● **DATA IN THIS EXERCISE**:
== Segment start ==
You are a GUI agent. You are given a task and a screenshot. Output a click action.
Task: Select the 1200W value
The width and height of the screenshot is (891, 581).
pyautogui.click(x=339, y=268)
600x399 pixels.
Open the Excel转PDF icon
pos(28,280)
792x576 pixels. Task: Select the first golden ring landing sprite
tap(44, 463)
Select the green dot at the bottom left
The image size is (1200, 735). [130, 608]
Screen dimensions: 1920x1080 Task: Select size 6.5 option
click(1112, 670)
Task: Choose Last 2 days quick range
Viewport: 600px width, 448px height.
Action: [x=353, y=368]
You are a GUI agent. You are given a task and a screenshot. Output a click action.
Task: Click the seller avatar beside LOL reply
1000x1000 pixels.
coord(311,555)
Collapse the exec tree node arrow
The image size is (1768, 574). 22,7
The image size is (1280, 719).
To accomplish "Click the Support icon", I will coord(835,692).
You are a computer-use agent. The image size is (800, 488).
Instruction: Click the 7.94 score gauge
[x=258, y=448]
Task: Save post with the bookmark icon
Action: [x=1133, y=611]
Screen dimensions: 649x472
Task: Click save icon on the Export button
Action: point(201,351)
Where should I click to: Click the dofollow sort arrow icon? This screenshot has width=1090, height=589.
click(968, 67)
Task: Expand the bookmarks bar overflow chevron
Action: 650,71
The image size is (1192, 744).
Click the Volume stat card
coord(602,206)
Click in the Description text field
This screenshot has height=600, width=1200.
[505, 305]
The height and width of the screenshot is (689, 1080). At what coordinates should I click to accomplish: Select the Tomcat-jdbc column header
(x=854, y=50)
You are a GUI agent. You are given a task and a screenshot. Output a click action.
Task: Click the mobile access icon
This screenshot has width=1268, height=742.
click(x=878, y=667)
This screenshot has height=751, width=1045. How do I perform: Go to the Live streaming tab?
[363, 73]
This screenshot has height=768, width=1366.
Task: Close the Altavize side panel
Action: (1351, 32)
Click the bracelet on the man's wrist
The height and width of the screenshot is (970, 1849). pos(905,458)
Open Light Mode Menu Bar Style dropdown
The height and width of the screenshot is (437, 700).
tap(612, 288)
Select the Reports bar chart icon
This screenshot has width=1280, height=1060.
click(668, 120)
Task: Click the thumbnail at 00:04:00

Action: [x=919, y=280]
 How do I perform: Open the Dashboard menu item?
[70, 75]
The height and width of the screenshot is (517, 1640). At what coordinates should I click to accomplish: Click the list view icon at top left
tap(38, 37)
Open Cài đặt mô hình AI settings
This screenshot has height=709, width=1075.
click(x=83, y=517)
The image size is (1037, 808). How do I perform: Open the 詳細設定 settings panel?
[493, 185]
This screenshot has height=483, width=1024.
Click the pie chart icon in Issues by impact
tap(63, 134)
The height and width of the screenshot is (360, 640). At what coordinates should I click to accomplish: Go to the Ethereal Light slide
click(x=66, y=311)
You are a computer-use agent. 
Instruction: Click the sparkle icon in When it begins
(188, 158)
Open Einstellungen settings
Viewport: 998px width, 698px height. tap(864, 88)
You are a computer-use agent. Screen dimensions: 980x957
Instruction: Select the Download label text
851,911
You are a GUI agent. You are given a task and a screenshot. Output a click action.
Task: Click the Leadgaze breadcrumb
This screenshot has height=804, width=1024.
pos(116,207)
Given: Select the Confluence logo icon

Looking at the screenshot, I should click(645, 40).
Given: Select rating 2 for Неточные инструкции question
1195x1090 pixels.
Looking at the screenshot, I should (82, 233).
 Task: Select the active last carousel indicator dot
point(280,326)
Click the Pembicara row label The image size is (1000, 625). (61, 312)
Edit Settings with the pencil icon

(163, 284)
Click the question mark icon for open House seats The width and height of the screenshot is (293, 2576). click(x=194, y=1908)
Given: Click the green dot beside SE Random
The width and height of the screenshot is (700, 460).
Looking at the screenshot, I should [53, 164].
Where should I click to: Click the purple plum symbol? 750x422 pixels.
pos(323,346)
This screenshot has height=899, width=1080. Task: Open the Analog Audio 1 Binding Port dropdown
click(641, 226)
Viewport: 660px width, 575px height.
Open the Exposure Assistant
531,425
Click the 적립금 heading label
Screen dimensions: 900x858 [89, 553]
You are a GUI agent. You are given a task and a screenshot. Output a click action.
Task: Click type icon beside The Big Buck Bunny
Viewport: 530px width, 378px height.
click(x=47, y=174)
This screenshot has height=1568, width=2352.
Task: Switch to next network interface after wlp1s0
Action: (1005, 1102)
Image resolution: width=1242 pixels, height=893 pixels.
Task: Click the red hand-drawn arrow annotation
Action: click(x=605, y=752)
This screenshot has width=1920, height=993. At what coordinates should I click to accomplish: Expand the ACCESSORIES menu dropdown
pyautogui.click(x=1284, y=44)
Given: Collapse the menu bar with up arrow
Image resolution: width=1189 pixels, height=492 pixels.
== Segment end ==
● **AIM OF THE TASK**: Tally, across the records, each line that contains the word "question", and answer with nothing except the count.

● **TASK RESULT**: 2